Rosa had twelve brothers and sisters and although her conservative father did not believe in the formal education of girls he allowed her to participate in the Greek and Latin lessons of one of her brothers. She also received private instruction in French, painting and the piano.

Life and marriage 
Rosa Obermeyer was born on 30 November 1858. Her father was Franz Arnold Obermayer, who was the owner of a prosperous tavern. Accounts of Mayreder's family, social atmosphere, and insights to her personality are recorded in a series of diary entries, the first of which is dated 28 April 1873; she was fourteen at the time.
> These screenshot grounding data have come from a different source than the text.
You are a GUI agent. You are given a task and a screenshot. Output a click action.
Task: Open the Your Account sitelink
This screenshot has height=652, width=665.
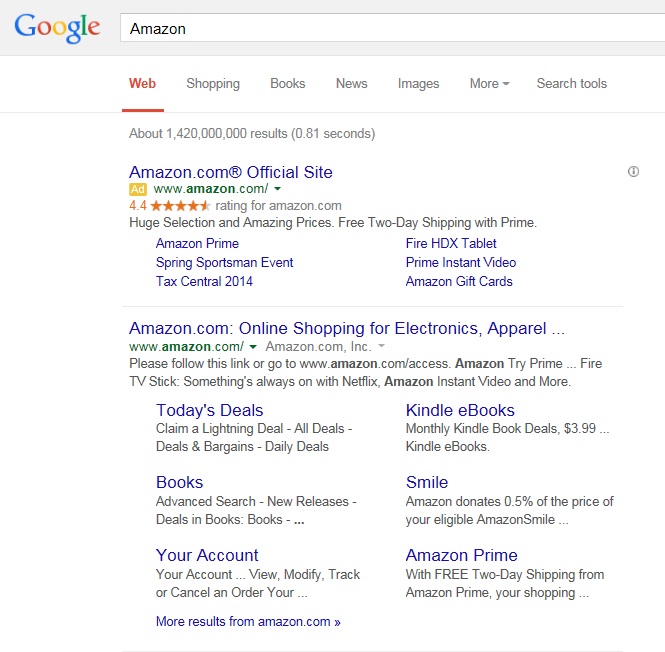click(207, 555)
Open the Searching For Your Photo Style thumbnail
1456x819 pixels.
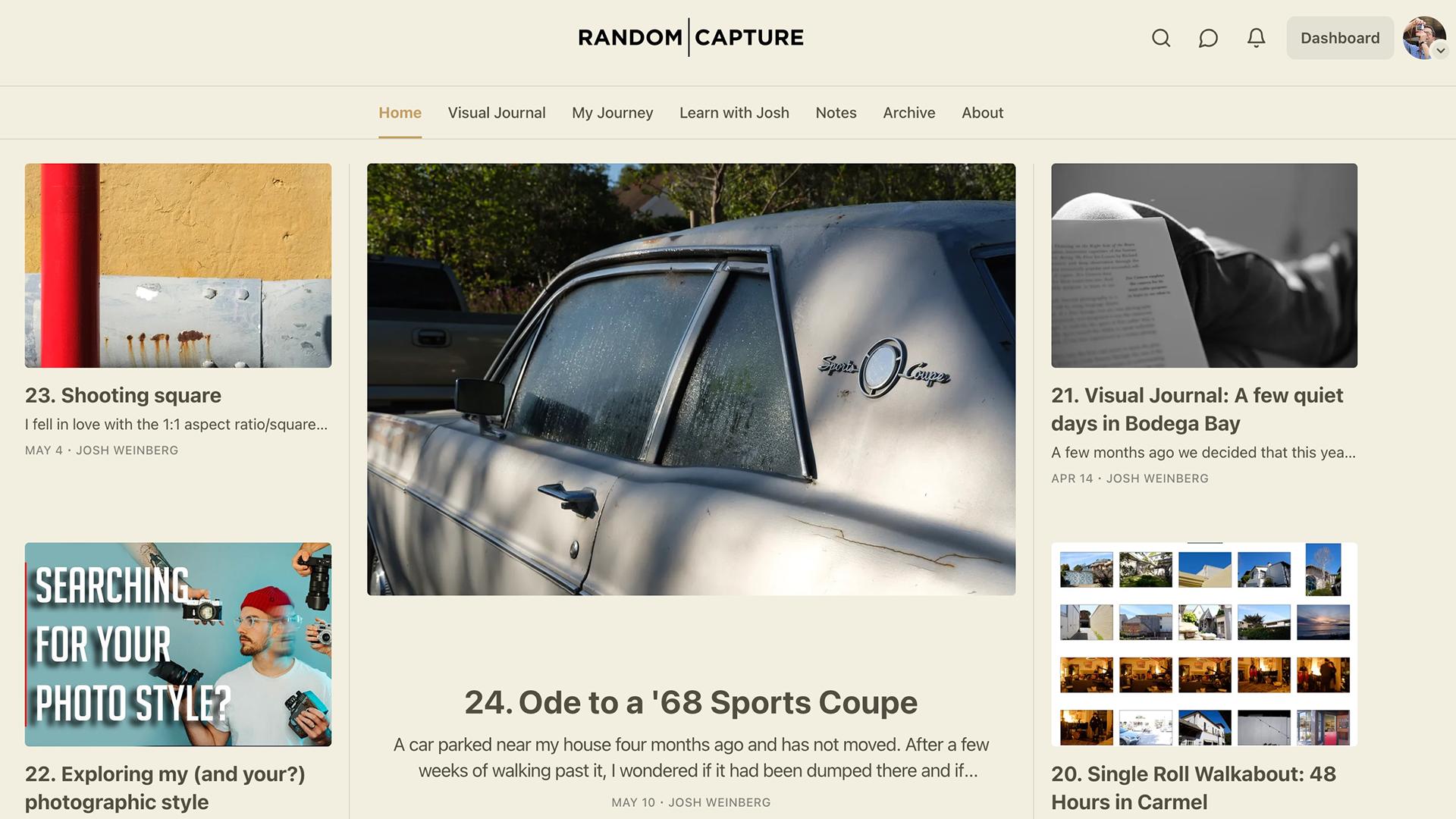(x=178, y=645)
Her autobiographical diary entries covered a range of topics from her every-day life to her feelings on war. 

Growing up, Mayreder lived in a large household and received an education that was typical of the well-off. Mayreder was taught to play the piano, sing, speak French, and draw by private tutors. However, Mayreder was jealous that her less academically inclined brothers were given more educational opportunities. Later, the impact of this schooling would become evident, as Mayreder would revolt against the way girls were educated among the middle class. She criticized the sexual double standard and prostitution. At seventy, in 1928, she was recognized as an honorary citizen in Vienna. One such instance of rebellion was her decision to never wear a corset when she turned eighteen. This act of defiance was not only a social statement, but a personal dig against her mother, who believed it was a woman's duty to derive her sense of self from her husband and sons.

As she grew into adulthood, Mayreder was exposed to a plethora of artists, writers, and philosophers. One of the most influential activities on Mayreder's future were her frequent meetings with Josef Storck, Wiener Kunstgewebeschule, Rudolf von Waldheim, Friedrich Eckstein, and her brothers Karl, Julius, and Rudolf. Additionally, the writings of Nietzsche, Goethe, and Kant had a significant influence on her as well. Her exposure to people such as these allowed Mayreder to come in contact with those who acknowledged the discrepancies between men and women in society and encouraged her to pursue involvement in the sociological issues she believed in.

In 1881 Rosa married the architect Karl Mayreder, who later became rector of the technical university in Vienna. The marriage was harmonious but remained childless. In 1883 Rosa had an abortion and she also had two affairs, which she describes in detail in her diaries. Karl suffered repeated depressions from 1912 until his death in 1935.

Feminism, writing, and art 

Rosa Mayreder was a radical critic of the patriarchal structures of the society as well as a critic of feminism. Throughout her adult life, Rosa Mayreder expressed her frustration with the lack of authentic expression for women throughout history. A good deal of her critiques of the society aimed at reforming the imbalance between men and women and expanding the roles which women could take up and be engaged in more generally. Mayreder considered fighting for the rights of women to be her calling in life, and she was aware that her attempts at fighting the status quo were ground-breaking for her time. While she was accused of being "bluestocking," or misbehaved, she continued to openly criticize her environment.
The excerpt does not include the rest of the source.